August 2020
Zelda B. Harris
Title/s: Associate Dean of Academic Affairs, Loyola University Chicago School of Law/ Director, Dan K. Webb Center for Advocacy
Email: zharris@luc.edu
About
Department/School/Division: Loyola University Chicago School of Law
Campus: Water Tower
Years at Loyola: 8 years (since Fall 2012)
What is your favorite thing about working at Loyola? The collective commitment of students, faculty, staff and administration to ensure that Loyola fully realizes its mission to expand knowledge in the service of humanity through learning, justice and faith. There is a strong sense of advocacy at Loyola which is vitally important to keeping all of us on task of our shared commitments to social and racial justice.
What is your most memorable achievement as a Loyola employee? In 2018, as a result of student advocacy, I worked in collaboration with faculty, students, alumni and administration to create the Professional Identity Formation course. The Professional Identity Formation course seeks to advance the mission of the law school by fulfilling two of the main educational goals at Loyola Law: advancing the Jesuit tradition of social justice and ethics and law; and to prepare students to be accomplished and ethical leaders in the legal profession and the larger community. The required first year law course seeks to assist students in the recognition and elimination of personal bias and building awareness of how diversity and inclusion of others whose world-view is different from one’s own is critical to professional development and success in the practice of law.
What does Loyola's mission mean to you? We recently approved an update to our mission at the School of Law to more accurately reflect our efforts to address he current and enduring challenges of systemic racism in our country. Specifically, we agreed to educate students to be responsible and compassionate lawyers, judges, and law-related leaders in an increasingly diverse and interdependent world; to prepare graduates who will be ethical advocates for justice and equity, who will lead efforts to dismantle the legal, economic, political, and social structures that generate and sustain racism and all forms of oppression, and who will advance a rule of law that promotes social justice; and to contribute to a deeper understanding of law, legal institutions, and systems of oppression through a commitment to transformation, intersectionality, and anti-subordination in our teaching, research, scholarship, and public service.

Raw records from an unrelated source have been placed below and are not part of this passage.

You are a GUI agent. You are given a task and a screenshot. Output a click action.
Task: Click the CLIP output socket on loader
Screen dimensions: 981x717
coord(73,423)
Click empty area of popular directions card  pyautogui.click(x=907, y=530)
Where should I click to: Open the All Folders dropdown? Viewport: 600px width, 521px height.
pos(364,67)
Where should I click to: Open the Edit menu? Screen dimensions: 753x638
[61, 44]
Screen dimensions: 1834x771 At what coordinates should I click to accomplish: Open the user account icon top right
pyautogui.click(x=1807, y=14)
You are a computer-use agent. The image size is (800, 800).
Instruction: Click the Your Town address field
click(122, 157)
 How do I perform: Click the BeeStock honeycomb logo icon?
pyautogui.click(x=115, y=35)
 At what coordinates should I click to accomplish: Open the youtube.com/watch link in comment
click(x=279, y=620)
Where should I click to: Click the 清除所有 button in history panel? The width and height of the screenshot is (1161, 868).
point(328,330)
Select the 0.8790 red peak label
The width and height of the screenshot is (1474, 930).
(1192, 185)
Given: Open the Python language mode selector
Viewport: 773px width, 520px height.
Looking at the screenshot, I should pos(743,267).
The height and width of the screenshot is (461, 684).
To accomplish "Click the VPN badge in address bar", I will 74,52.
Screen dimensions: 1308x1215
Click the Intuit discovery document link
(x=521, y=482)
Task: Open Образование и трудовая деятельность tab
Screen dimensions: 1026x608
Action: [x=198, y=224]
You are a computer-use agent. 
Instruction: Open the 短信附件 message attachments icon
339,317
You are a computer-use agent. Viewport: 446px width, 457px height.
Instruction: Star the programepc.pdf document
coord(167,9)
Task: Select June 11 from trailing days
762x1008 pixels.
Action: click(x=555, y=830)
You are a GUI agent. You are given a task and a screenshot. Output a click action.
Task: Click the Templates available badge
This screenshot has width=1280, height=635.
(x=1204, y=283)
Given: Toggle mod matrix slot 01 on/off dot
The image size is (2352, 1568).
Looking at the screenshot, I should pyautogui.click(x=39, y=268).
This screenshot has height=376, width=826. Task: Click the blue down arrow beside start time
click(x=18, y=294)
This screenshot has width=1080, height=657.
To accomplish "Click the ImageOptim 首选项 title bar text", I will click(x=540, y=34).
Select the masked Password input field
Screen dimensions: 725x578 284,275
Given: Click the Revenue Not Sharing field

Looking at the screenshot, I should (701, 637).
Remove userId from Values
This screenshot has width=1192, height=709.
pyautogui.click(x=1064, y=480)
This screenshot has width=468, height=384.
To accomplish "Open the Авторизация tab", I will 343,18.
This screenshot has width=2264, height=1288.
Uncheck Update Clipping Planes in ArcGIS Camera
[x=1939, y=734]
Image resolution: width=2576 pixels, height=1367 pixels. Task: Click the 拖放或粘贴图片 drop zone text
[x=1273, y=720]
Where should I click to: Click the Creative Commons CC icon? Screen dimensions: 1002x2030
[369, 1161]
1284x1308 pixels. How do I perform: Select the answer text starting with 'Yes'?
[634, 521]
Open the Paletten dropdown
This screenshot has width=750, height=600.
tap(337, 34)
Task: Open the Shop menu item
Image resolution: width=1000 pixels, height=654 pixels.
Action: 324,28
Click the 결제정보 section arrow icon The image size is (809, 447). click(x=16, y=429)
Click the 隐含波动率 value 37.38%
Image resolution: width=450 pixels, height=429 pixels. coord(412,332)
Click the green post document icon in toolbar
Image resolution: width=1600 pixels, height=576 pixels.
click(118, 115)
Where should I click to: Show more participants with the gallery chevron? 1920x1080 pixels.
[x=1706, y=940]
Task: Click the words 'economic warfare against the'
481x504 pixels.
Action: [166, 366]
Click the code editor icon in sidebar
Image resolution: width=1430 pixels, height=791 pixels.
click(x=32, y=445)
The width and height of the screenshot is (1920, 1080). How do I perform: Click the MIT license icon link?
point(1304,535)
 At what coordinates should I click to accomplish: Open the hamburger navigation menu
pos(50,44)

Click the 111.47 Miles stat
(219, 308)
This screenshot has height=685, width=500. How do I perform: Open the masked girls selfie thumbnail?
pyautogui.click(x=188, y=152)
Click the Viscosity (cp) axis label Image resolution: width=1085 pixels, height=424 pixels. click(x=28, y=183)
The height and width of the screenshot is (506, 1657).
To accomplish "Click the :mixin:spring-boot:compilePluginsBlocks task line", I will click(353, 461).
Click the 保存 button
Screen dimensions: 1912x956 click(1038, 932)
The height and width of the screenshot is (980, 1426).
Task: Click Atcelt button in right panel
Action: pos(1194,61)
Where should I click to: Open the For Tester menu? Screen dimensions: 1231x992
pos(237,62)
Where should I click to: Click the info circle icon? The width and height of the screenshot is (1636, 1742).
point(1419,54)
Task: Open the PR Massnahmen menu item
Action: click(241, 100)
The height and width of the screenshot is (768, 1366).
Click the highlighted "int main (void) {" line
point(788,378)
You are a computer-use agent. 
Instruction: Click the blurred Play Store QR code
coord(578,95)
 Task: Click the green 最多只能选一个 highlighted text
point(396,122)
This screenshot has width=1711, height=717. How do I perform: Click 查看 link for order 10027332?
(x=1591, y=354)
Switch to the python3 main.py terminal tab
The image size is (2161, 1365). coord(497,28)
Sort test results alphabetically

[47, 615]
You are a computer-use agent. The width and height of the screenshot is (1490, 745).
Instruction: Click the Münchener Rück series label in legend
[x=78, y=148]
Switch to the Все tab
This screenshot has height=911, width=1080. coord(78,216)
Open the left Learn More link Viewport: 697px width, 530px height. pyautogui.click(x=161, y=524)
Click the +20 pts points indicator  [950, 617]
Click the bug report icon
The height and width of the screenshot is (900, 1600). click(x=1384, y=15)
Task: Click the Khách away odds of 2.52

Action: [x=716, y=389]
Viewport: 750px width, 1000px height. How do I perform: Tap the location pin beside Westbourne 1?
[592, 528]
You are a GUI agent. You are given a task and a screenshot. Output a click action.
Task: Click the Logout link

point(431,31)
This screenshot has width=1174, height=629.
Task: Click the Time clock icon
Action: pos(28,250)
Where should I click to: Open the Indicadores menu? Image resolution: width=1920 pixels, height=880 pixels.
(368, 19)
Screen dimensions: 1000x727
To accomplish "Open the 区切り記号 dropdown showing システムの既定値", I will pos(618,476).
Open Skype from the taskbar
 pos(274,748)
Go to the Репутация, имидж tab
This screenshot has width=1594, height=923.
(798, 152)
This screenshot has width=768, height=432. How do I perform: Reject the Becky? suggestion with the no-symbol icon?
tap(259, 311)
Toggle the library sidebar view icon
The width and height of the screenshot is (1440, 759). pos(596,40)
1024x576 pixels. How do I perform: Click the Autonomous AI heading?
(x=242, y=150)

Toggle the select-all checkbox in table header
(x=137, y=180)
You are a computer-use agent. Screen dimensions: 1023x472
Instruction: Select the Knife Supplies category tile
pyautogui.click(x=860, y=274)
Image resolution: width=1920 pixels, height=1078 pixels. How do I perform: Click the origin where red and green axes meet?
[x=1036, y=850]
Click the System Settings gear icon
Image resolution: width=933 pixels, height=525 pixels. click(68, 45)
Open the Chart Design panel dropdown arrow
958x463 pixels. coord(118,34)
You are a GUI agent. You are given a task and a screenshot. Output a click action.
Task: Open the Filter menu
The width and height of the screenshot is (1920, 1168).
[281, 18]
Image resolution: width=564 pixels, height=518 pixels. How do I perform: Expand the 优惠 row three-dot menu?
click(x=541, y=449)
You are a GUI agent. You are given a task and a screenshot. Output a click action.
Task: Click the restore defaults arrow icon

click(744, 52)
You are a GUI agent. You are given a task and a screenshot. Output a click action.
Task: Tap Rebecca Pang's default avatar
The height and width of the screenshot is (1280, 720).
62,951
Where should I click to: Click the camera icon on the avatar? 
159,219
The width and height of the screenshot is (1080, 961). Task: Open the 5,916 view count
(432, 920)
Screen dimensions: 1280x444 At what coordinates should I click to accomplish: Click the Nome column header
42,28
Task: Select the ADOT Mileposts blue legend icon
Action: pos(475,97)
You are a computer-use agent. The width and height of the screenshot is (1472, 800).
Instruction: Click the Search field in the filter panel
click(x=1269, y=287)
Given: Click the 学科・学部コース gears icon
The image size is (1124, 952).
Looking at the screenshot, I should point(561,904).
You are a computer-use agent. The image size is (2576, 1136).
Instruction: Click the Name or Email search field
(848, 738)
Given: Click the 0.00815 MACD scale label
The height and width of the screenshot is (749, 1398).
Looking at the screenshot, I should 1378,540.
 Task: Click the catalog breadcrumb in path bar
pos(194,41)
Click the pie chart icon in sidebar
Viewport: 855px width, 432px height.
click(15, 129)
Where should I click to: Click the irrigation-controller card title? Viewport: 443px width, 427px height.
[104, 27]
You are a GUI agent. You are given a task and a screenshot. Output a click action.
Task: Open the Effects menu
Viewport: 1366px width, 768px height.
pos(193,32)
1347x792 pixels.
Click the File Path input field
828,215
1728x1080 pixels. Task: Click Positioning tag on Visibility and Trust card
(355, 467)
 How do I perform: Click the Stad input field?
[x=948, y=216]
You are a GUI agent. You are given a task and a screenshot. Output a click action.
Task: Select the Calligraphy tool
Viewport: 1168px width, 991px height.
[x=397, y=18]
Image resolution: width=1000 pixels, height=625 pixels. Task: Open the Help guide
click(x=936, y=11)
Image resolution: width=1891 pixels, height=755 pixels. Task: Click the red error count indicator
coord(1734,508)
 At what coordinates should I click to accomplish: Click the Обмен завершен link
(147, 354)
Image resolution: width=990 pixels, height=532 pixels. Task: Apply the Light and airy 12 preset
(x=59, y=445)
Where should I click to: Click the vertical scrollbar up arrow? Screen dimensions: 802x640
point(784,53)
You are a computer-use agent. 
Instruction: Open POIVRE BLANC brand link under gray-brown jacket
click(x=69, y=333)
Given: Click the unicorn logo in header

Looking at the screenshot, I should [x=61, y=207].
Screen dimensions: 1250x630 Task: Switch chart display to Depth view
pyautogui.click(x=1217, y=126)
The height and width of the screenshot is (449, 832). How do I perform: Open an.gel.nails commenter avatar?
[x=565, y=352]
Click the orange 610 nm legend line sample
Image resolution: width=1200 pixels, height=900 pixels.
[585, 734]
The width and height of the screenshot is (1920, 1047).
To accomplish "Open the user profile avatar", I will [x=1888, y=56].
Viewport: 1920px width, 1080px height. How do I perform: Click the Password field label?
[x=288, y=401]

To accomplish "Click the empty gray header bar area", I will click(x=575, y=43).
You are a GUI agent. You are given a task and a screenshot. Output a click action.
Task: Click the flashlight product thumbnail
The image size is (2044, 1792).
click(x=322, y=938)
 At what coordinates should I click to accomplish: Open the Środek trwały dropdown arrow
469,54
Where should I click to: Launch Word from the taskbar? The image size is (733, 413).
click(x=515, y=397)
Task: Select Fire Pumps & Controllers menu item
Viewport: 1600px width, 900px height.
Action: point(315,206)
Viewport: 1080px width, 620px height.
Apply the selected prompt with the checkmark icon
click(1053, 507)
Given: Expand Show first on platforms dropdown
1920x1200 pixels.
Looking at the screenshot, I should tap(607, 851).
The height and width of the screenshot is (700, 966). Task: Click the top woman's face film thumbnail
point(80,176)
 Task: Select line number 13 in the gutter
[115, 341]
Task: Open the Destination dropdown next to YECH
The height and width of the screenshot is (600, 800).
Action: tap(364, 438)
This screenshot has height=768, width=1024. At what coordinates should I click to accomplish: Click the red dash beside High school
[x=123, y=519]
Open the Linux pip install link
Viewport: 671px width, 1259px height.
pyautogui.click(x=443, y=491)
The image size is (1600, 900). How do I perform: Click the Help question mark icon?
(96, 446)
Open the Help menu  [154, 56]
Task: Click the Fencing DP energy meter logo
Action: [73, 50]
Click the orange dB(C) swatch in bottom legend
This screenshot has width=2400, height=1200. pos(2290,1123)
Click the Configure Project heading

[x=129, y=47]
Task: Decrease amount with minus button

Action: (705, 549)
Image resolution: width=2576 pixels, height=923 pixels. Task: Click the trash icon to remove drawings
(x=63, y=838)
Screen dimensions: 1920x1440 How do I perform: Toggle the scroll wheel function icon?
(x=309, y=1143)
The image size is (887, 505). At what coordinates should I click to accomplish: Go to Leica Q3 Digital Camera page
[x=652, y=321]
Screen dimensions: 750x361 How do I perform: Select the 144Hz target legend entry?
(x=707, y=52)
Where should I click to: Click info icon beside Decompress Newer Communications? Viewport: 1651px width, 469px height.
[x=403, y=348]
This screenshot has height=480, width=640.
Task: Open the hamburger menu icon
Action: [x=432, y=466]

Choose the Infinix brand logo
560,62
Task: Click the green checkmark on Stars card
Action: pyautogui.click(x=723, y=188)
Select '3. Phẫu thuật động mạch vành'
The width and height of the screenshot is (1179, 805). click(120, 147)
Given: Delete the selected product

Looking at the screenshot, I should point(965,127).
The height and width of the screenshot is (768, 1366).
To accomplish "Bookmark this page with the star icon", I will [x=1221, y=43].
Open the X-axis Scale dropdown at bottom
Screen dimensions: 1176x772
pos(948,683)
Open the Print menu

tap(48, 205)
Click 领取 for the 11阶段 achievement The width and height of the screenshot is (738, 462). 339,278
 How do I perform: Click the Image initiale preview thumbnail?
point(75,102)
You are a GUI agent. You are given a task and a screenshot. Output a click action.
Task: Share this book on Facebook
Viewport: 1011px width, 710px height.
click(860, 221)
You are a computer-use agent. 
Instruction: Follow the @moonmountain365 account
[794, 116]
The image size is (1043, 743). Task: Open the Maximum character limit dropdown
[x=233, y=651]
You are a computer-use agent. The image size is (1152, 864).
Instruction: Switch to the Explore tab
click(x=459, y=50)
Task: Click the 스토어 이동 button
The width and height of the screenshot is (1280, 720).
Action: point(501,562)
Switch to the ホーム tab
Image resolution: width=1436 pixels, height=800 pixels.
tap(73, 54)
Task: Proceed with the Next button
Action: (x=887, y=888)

What motivates you to succeed each and every day? The dedication and commitment of my colleagues to ensure the success of our students as future leaders and change agents in furtherance or our mission. We are facing challenges at every level of society that is reflected at the micro level within the school. I am motivated to do more every day to help our community at the law school live true to its mission.
Tell us how you show your Rambler pride. When the athletic season can resume safely, I look forward to returning to Gentile Arena to cheer on the Rambler’s Men’s Basketball team with my husband and two sons.
Tell us something most people at Loyola would be surprised to know about you. I grew up on the east coast just outside of Boston and enjoy the beauty of the change of season in that part of the country in particular. Little known fact, I was a founding member of the Women’s Crew team at Syracuse University in the 80’s.